__Excerpt provided__:
>> START

Love That Casts Out Fear
“For the Souls in Purgatory – Eternal rest grant unto them O Lord”

1 John 4:16b–19
God is love, and whoever remains in love remains in God and God in him. In this is love brought to perfection among us, that we have confidence on the day of judgment because as he is, so are we in this world. There is no fear in love, but perfect love drives out fear because fear has to do with punishment, and so one who fears is not yet perfect in love. We love because he first loved us.
Grace Prayed For
The grace to allow God’s perfect love to displace the fears that keep me small and distant from Him and others.
Reflection
Fear is the opposite of mission. It is the invisible wall that keeps us from the well, from the father’s house, from the desert encounter, from everything we have been contemplating this week. And John names it plainly: love and fear cannot fully coexist. One will drive out the other. The question is which one we are feeding.

>> END

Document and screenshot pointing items

>> START

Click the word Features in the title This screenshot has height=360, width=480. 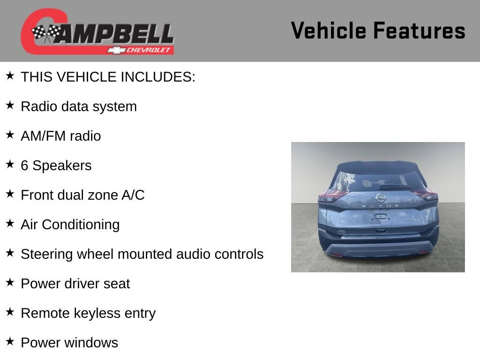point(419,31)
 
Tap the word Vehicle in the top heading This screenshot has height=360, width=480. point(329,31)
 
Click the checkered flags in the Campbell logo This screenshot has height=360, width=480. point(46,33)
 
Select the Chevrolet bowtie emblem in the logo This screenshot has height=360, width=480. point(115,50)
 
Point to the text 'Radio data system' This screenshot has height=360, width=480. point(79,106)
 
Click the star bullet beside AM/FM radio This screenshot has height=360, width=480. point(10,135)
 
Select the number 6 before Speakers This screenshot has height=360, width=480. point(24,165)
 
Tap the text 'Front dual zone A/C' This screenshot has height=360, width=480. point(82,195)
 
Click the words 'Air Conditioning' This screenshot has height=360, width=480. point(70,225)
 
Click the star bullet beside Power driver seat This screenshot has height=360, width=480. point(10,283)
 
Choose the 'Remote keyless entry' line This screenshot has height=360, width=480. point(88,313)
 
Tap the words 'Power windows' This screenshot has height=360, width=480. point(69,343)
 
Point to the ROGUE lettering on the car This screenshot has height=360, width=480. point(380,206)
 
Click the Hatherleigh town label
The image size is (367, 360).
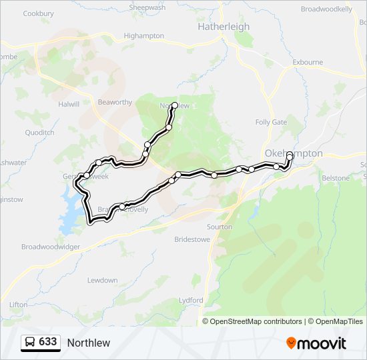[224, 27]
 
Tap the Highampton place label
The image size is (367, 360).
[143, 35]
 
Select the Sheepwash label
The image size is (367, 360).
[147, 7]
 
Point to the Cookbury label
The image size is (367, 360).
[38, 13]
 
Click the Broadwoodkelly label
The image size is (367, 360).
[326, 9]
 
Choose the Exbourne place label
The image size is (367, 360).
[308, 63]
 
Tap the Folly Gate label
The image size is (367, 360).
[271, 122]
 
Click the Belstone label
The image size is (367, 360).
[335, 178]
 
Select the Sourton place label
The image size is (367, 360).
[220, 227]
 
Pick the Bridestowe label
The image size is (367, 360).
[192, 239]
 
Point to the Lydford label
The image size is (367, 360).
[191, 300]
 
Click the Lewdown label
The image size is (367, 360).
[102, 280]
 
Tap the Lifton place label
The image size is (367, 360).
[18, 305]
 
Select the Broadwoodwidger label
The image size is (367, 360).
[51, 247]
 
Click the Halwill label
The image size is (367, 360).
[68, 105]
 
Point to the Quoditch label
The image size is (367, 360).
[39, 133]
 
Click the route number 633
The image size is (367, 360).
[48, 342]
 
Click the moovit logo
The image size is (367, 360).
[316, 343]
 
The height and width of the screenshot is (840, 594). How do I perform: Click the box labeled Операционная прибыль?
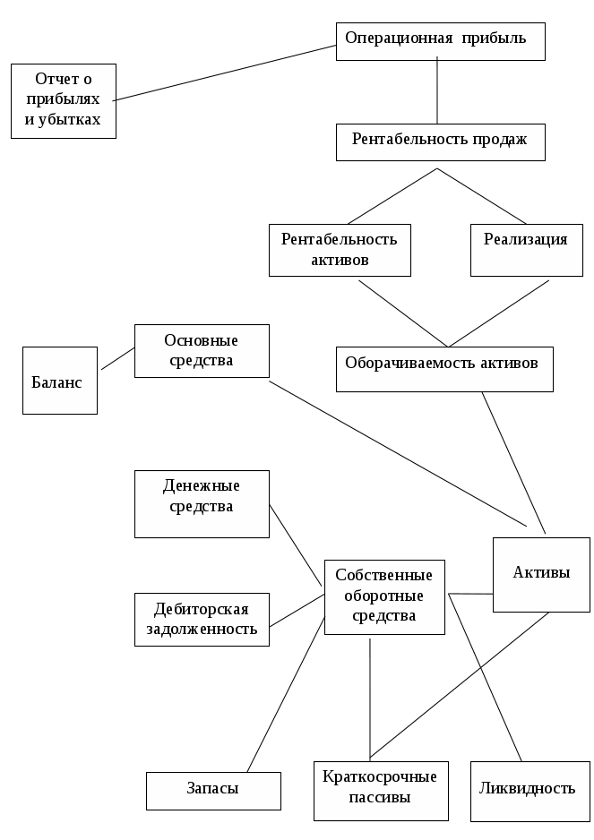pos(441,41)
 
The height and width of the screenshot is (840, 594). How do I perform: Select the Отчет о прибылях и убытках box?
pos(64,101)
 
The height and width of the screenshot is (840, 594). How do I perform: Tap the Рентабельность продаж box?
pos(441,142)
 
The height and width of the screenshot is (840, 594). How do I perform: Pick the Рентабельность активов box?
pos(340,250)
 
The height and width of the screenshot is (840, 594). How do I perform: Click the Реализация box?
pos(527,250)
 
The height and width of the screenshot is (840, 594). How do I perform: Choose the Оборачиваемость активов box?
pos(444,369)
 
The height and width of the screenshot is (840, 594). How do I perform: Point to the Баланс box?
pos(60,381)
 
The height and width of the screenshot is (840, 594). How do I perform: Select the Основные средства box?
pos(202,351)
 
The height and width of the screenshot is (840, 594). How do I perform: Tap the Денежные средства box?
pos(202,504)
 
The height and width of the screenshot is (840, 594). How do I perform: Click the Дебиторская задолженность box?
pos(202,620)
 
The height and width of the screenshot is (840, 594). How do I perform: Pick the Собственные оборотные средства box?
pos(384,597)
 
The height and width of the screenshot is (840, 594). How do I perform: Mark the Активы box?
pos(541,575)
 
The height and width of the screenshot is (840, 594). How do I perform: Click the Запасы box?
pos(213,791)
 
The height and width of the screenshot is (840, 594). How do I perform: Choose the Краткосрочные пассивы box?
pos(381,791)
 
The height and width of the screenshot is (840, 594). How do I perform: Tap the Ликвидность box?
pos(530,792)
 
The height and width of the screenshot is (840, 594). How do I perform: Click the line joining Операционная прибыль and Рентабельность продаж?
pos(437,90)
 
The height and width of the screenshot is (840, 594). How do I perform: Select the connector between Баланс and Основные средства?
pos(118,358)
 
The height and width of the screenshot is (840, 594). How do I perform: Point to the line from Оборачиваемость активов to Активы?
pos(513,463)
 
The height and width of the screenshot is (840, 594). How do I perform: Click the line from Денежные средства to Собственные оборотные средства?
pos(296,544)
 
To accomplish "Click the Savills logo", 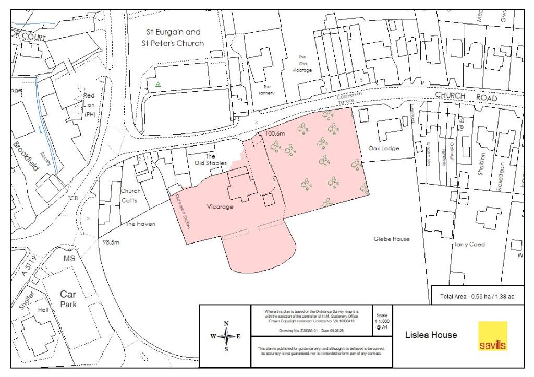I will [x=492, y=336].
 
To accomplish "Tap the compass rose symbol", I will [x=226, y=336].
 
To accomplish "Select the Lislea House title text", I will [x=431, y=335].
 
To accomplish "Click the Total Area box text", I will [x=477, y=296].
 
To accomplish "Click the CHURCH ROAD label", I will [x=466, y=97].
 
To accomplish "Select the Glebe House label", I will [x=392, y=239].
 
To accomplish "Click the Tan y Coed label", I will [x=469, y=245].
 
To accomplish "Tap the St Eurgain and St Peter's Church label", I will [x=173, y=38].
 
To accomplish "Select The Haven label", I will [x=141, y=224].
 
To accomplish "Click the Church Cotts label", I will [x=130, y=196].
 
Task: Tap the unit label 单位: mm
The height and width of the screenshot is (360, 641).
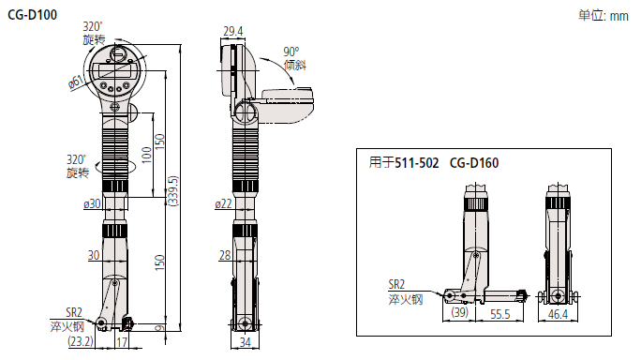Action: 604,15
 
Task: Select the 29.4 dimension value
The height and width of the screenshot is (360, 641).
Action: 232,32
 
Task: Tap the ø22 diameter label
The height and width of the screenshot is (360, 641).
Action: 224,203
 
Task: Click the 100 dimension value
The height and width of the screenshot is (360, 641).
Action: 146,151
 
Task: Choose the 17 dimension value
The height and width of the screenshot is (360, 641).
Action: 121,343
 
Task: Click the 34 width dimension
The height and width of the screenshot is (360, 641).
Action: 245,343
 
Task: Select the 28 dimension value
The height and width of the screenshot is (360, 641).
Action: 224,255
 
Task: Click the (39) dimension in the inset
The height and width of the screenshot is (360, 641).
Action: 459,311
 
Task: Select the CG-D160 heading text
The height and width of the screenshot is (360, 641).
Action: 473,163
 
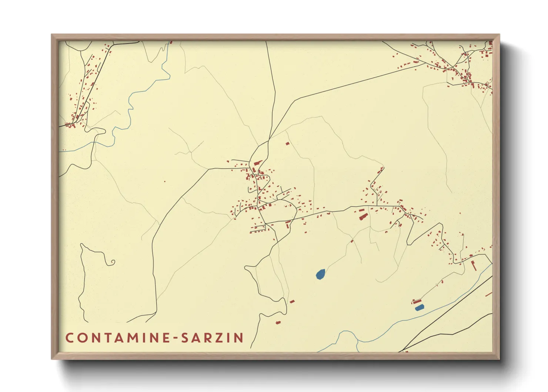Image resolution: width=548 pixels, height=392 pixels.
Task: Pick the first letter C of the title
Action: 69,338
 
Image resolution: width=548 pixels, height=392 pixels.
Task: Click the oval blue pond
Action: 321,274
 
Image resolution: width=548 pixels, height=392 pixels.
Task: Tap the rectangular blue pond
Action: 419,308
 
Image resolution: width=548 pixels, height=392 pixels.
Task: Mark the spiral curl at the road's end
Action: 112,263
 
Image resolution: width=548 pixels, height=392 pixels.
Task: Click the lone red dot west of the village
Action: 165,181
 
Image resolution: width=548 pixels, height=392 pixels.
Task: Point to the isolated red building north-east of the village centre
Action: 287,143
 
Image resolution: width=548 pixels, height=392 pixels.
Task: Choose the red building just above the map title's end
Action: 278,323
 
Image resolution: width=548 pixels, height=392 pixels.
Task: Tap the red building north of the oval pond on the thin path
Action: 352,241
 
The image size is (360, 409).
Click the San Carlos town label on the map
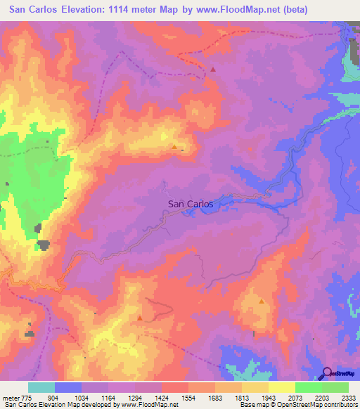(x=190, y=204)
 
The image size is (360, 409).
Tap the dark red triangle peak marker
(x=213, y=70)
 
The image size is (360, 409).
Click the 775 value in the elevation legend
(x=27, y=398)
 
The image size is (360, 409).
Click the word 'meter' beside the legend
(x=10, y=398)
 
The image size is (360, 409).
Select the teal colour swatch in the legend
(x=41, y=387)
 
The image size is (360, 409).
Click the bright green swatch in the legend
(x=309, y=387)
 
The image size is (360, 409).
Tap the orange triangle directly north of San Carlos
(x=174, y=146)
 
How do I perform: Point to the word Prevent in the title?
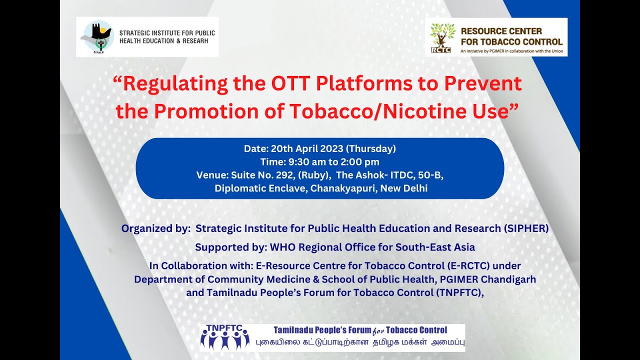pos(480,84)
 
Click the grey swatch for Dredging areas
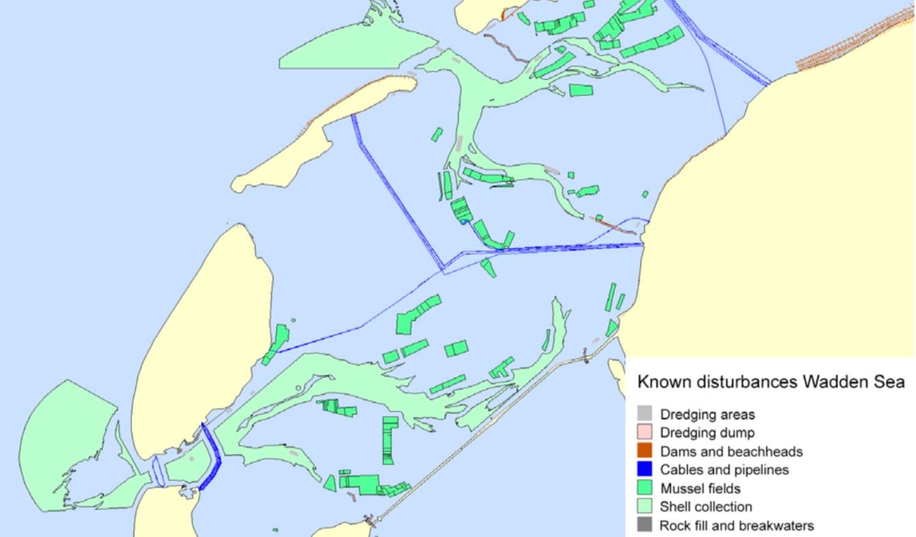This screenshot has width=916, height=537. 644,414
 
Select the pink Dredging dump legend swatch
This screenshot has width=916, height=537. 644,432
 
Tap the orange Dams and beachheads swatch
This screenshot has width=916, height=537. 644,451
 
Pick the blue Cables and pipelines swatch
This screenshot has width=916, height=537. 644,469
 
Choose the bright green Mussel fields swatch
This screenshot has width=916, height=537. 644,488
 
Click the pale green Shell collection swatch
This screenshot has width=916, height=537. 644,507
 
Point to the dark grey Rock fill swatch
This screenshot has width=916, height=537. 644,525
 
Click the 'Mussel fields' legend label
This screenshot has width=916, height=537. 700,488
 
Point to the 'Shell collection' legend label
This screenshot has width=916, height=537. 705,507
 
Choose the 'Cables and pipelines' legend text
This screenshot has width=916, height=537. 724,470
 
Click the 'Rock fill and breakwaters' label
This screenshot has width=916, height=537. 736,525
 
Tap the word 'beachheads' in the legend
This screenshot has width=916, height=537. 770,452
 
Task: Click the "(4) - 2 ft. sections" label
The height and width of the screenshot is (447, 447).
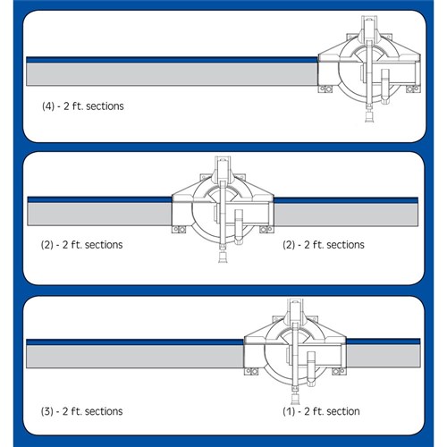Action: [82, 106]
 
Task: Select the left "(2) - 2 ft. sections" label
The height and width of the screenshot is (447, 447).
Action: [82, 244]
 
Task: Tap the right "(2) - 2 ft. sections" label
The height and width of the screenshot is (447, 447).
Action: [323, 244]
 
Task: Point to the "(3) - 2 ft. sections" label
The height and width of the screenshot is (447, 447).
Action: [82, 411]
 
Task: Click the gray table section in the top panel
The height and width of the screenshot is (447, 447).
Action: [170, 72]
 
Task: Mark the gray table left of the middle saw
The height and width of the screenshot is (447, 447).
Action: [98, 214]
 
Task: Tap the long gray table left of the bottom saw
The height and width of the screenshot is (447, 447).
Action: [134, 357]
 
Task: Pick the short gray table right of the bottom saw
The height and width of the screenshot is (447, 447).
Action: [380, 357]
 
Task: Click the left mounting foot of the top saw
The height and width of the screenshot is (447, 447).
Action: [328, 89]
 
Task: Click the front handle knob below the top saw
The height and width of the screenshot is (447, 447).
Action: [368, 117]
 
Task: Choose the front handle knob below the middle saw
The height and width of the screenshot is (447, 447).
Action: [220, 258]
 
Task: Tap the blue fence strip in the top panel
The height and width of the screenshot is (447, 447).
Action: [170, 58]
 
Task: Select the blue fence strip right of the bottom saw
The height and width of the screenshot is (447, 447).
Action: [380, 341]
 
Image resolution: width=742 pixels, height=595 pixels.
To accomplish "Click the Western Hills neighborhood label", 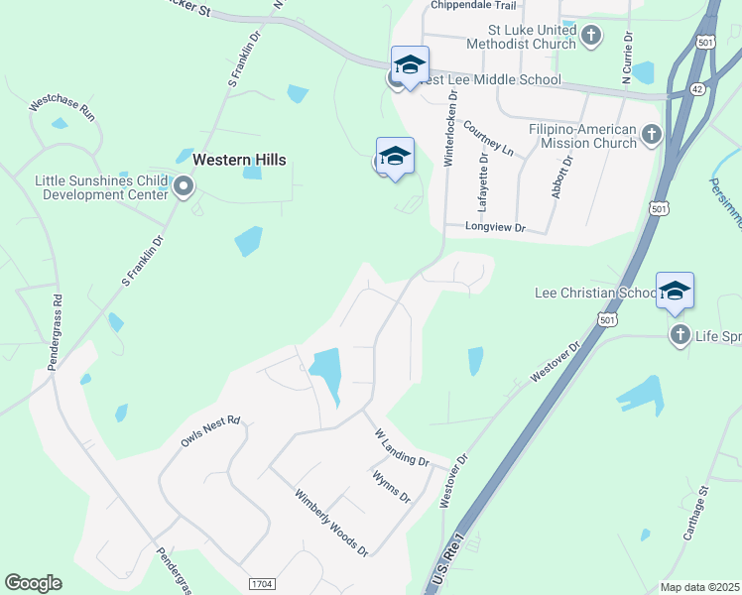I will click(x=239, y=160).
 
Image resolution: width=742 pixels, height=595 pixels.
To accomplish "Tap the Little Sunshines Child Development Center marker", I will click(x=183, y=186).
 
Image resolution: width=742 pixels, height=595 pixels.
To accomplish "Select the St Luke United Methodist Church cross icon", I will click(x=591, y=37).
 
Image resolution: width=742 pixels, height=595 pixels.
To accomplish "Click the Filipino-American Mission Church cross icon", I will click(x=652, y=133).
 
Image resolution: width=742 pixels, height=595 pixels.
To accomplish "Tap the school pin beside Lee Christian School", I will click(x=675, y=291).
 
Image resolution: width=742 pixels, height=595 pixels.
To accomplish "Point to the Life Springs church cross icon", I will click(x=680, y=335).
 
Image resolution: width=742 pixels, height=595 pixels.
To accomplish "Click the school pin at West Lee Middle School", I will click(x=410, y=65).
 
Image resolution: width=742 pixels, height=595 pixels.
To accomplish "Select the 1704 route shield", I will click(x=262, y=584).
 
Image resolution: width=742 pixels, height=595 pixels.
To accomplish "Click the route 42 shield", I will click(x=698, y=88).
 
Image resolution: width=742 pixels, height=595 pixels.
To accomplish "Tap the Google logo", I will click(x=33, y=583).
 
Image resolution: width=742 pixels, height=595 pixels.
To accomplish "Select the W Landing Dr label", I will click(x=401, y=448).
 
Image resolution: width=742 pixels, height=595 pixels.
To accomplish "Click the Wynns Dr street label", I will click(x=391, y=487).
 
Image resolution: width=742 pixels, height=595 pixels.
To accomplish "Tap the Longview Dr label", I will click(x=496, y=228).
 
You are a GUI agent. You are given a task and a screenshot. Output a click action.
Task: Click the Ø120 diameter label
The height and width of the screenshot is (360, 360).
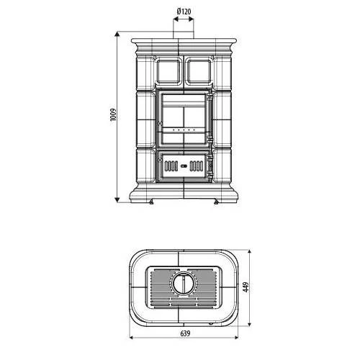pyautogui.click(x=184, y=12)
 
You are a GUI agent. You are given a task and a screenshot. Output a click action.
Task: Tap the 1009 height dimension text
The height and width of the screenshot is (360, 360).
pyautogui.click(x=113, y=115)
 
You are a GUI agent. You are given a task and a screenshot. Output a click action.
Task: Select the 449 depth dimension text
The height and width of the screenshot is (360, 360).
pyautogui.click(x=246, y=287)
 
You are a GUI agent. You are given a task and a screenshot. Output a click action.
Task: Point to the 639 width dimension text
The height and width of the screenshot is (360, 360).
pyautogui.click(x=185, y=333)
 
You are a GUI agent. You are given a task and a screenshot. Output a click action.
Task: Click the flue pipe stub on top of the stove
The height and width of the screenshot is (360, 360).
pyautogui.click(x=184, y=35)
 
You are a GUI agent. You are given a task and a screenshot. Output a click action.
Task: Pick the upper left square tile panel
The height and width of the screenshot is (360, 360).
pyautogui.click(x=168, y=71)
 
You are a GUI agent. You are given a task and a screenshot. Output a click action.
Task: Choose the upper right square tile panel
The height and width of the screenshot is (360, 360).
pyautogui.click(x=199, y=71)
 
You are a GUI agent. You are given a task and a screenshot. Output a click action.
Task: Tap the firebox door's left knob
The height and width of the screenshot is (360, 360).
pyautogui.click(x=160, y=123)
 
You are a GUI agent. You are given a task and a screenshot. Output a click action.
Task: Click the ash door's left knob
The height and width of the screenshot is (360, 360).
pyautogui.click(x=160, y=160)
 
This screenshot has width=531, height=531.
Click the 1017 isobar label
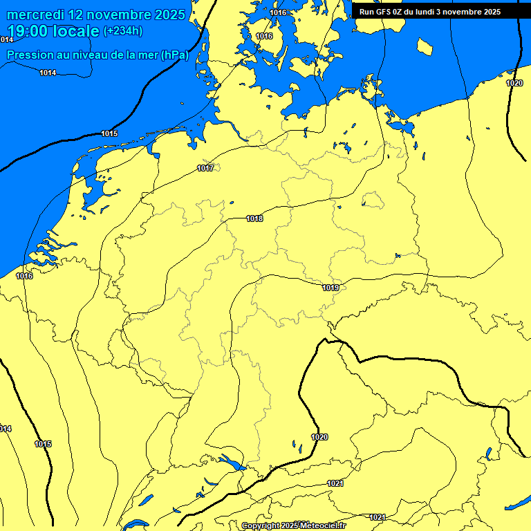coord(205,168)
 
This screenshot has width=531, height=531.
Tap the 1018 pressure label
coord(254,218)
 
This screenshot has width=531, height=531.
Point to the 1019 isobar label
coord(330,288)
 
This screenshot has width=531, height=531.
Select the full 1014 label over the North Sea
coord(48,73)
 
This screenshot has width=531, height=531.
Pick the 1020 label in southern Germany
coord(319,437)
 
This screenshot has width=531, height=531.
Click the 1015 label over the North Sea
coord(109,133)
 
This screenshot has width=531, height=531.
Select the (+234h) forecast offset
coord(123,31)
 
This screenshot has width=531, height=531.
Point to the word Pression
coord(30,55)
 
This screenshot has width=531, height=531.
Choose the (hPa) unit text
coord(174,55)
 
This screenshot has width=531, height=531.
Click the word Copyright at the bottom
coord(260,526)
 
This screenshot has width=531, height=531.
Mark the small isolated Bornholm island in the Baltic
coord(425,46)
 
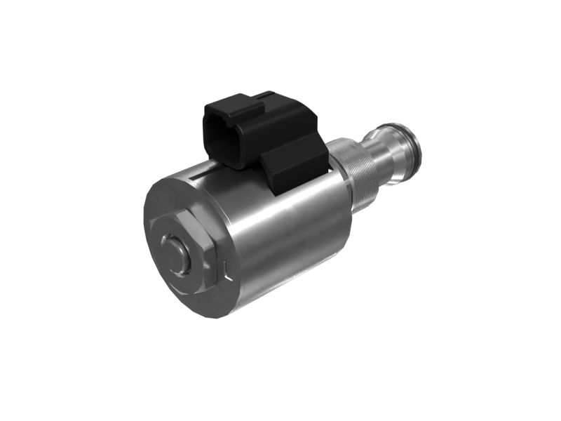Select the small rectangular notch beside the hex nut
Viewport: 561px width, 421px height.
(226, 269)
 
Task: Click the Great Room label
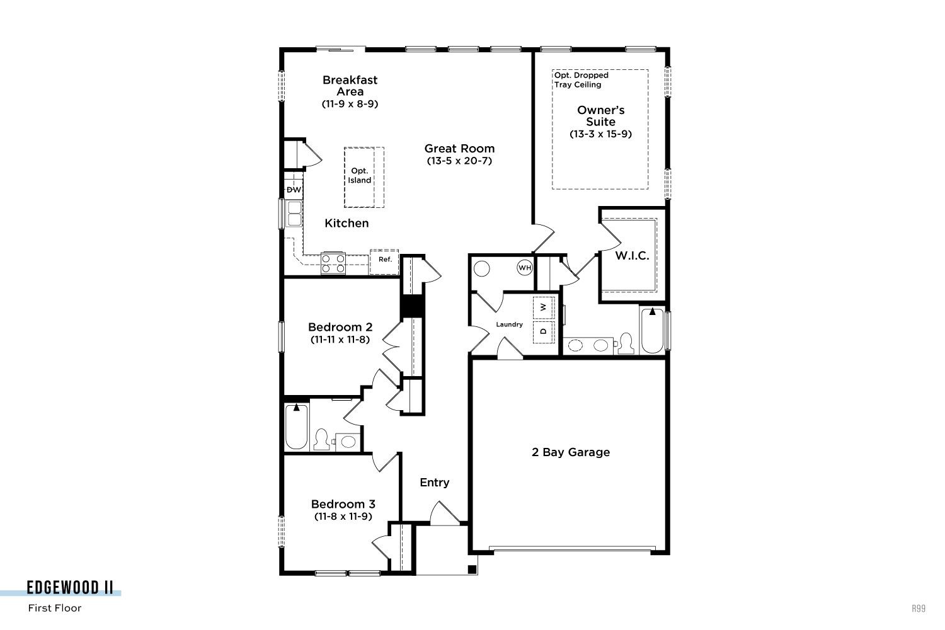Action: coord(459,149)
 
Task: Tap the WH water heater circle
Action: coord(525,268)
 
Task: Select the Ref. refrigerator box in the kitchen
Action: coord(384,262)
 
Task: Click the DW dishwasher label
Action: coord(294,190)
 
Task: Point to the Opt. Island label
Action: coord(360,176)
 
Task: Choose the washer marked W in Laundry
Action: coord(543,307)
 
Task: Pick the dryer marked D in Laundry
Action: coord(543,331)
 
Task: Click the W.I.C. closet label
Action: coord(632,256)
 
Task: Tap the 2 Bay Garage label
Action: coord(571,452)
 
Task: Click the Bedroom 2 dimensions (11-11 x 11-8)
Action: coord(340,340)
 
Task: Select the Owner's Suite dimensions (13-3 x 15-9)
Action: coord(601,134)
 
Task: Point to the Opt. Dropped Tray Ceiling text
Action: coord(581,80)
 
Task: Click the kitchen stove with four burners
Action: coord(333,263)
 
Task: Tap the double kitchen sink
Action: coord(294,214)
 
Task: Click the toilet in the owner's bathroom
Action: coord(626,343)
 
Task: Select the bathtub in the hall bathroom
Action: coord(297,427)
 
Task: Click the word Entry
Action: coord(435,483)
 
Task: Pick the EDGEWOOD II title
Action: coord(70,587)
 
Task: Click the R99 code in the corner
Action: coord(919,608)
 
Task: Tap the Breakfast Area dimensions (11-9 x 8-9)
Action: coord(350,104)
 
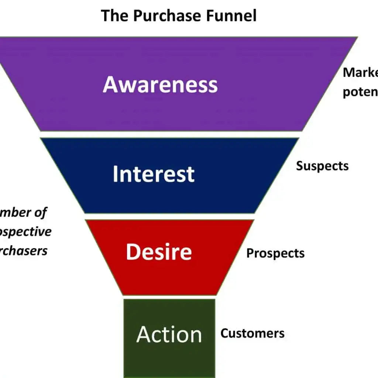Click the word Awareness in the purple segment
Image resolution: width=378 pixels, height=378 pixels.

>> END

__Requests__:
1/ According to the devotional text, what are all the things that the invisible wall of fear keeps us from?
2/ Retype the stretch of the devotional text from "1 John 4:16b–19" through "Him and others.".
None of the items are needed here.

__Answers in order__:
1/
- the well
- the father's house
- the desert encounter
- everything we have been contemplating this week

2/
1 John 4:16b–19
God is love, and whoever remains in love remains in God and God in him. In this is love brought to perfection among us, that we have confidence on the day of judgment because as he is, so are we in this world. There is no fear in love, but perfect love drives out fear because fear has to do with punishment, and so one who fears is not yet perfect in love. We love because he first loved us.
Grace Prayed For
The grace to allow God’s perfect love to displace the fears that keep me small and distant from Him and others.